The Town, now known as Robbins, NC actually began in 1795 when gunsmith Alexander Kennedy and his family left Philadelphia to settle along Bear Creek. Kennedy set up a factory, which produced long rifles for American soldiers, near the site of the present day Robbins Water Plant. The Kennedy rifle works continued in operation until 1838 and the place became known as Mechanics Hill.

Kennedy also established what was reputed to have been "the largest gun factory in this part of the south" in which he worked as many as seventy-five hands.

According to tradition, Kennedy bought part interest in a small gun shop owned and operated by William Williamson after which they ran the concern jointly as Williamson and Kennedy. A few old guns in the section bear the initials "W. W. and D. K." Later, Kennedy bought out sole interest in the business.

Various types of guns and swords were made in this factory. The finer rifles were said to have been ornamented with silver melted from sixteen silver dollars and sold for proportionately higher prices. Large grindstones, which were operated by water power, shaped the barrels into octagonal shape and the metal was drawn out and molded by large trip hammers, also operated by water power. Finally, the task of truing the sights on the rifles was accomplished by shooting across the millpond to a target on the other side, near which stood a man to mark the deviation from the bull’s eye. The sights were then patiently varied until they were found true. Many of these guns are said to have been used in the War of 1812. So important did this business become that a post office was established there and names Mechanics Hill.

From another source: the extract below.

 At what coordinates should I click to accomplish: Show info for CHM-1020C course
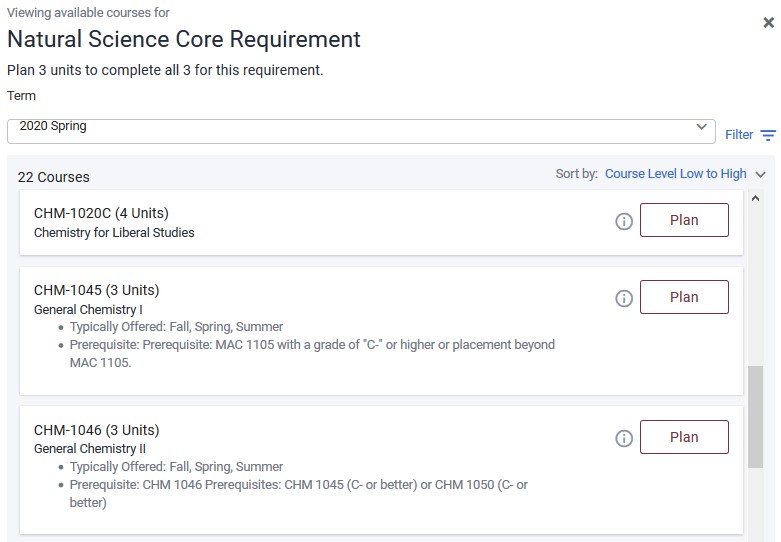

There is a local legend to the effect that Kennedy, weary of paying such a high price for his gunlocks which he "imported" from a New York factory, made a trip on horseback to the latter factory, where he found that the secret method used in making the locks was carefully guarded. Undaunted, he finally wormed his way into the good graces of the workers and operators by his violin music, which they greatly admired. Once inside the shop, he soon discovered the secret involved and returned to Mechanics Hill where he began to make his own.

A contemporary writer described the business in 1810:

We have no manufactories unless the efforts of a couple of Riffle Makers deserve that name – these Men are Self Taught and believed to excel any Gun Smiths in the State for Neteness and Elegence of Work, The Profits of David Kennedy is worth about $15,00 [$15,000?] and that of his Brother about $1000 P. Annum.

Little else is known of the sylvan operator other than the fact that he is said to have given the land and borne the expense for the construction of the old Mechanics Hill Baptist Church, the first Baptist Church in that section of Moore County. Described as "a substantial frame building 40 x 60 ft." The building is still standing at Flint Hill between Carthage and Robbins. Inside one may still see the narrow, uncomfortable wooden seats, typical of earlier days. Planked wood railings divided the pews from each other.

The Durham and Charlotte Railroad reached Mechanics Hill in 1899.